• _Your objective_
Copy the result of filtering the entries below for lines that include the string "Select".
*** Opening Data records ***
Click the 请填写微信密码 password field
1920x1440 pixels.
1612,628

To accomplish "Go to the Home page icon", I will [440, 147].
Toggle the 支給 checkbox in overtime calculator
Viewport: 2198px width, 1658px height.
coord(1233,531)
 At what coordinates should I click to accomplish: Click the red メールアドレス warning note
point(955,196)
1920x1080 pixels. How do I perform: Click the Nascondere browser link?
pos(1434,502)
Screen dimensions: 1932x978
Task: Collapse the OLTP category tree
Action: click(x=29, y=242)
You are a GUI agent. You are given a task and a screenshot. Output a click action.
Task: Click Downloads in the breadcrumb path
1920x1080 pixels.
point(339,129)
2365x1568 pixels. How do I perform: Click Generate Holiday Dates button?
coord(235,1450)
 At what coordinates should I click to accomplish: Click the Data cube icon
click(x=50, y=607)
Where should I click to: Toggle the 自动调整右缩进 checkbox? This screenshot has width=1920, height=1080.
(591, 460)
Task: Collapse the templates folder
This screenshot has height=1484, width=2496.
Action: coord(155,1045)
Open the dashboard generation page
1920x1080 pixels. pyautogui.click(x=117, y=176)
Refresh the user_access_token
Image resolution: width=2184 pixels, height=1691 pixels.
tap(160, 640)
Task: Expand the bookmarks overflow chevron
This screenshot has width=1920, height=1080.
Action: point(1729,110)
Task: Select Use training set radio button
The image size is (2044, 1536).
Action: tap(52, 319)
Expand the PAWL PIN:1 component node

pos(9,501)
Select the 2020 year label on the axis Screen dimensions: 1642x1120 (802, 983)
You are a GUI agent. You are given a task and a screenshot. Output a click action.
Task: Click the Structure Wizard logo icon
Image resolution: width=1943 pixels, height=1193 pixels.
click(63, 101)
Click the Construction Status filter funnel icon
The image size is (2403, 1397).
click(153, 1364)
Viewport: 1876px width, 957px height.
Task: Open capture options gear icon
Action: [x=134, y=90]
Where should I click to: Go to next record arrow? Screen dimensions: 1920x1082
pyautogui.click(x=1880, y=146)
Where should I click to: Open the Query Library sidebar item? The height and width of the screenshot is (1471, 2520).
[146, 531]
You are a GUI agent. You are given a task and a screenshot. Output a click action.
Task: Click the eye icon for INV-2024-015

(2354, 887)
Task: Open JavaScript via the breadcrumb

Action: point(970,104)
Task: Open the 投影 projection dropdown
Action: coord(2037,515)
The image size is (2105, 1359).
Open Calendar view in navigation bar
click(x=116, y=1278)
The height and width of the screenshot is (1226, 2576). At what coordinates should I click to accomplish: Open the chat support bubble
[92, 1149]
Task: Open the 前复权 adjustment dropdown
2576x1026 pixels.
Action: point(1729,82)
*** Closing Data records ***
• _Exercise output_
Task: Select Use training set radio button
Select the 2020 year label on the axis Screen dimensions: 1642x1120 (802, 983)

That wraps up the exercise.